§ What you have to do
Find "Image resolution: width=276", then copy its line and every later line of the entries exactly through the end, leaving all pictures out.

§ The records
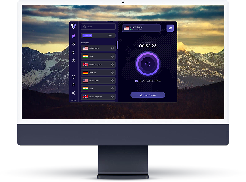The height and width of the screenshot is (182, 246).
Task: Click the Now Using: Lifetime Plan label
Action: (x=147, y=81)

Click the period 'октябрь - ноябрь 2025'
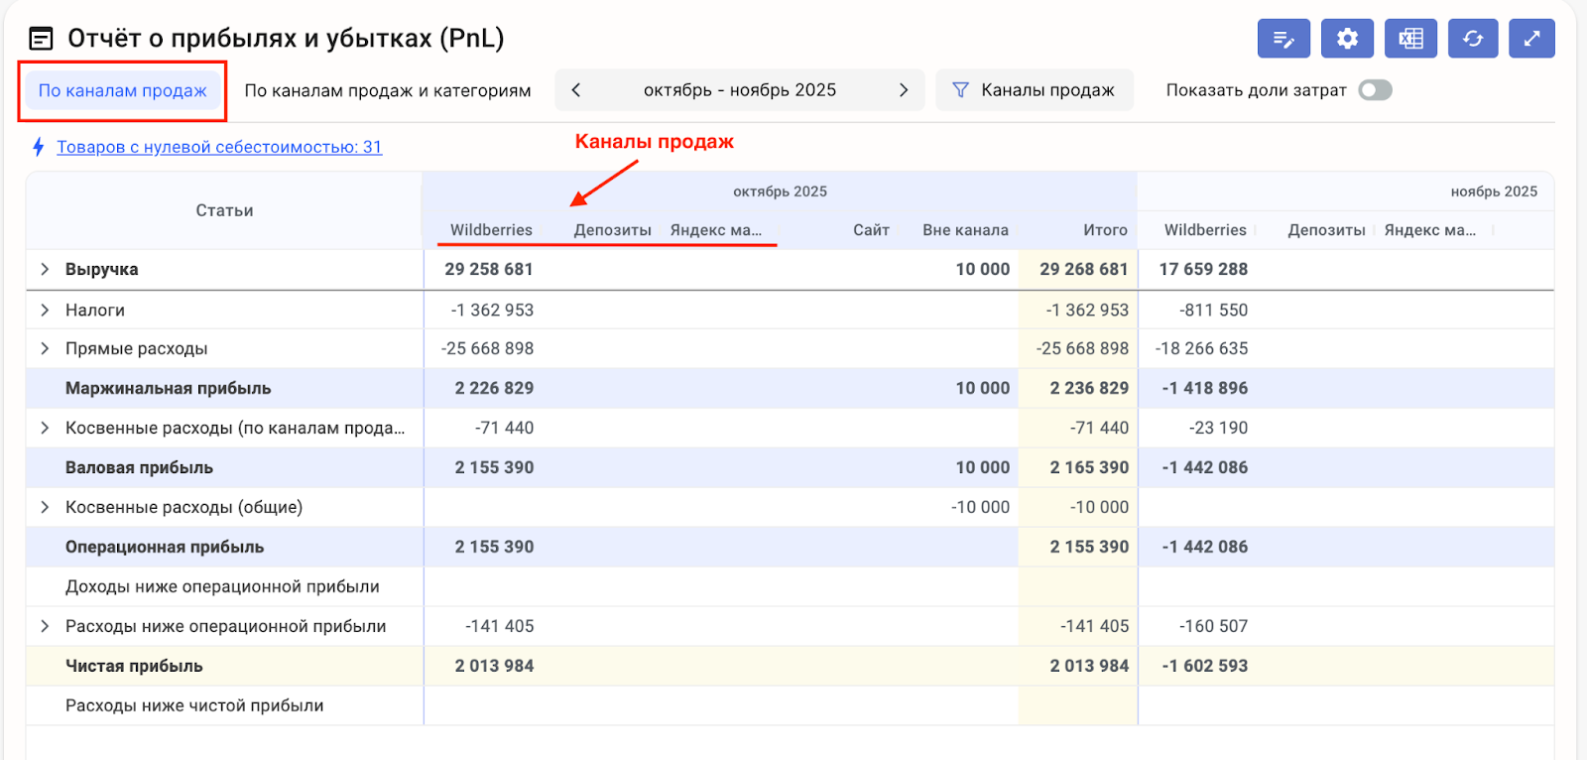click(740, 90)
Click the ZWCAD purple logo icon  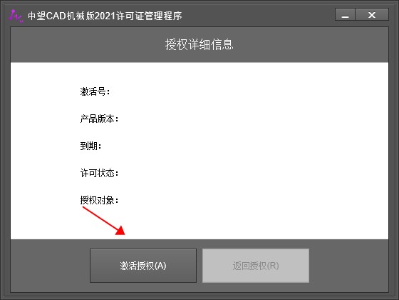[x=16, y=16]
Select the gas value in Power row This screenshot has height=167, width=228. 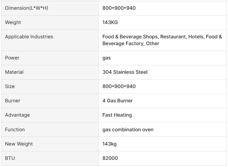107,58
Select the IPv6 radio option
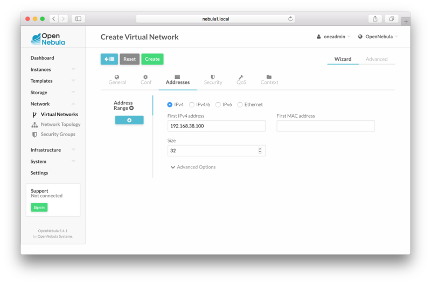This screenshot has width=431, height=284. 218,105
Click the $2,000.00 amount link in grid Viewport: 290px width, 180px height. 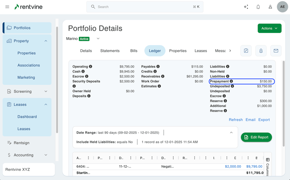pyautogui.click(x=233, y=167)
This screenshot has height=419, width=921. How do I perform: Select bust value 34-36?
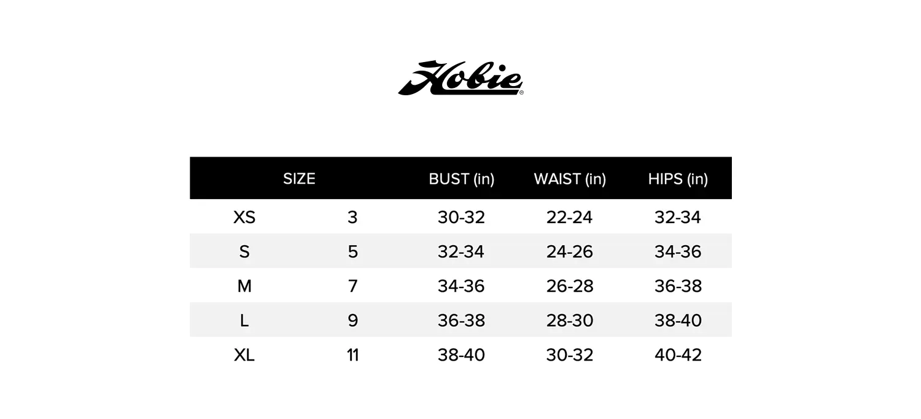461,286

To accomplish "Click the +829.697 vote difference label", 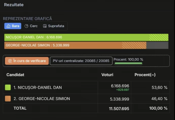I will click(122, 90).
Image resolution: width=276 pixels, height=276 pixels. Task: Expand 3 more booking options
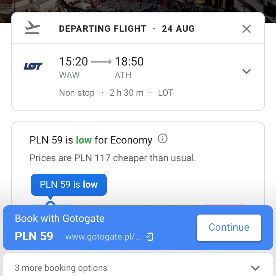tap(138, 268)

§ Written response
Image resolution: width=276 pixels, height=276 pixels. Task: Expand 3 more booking options
tap(138, 268)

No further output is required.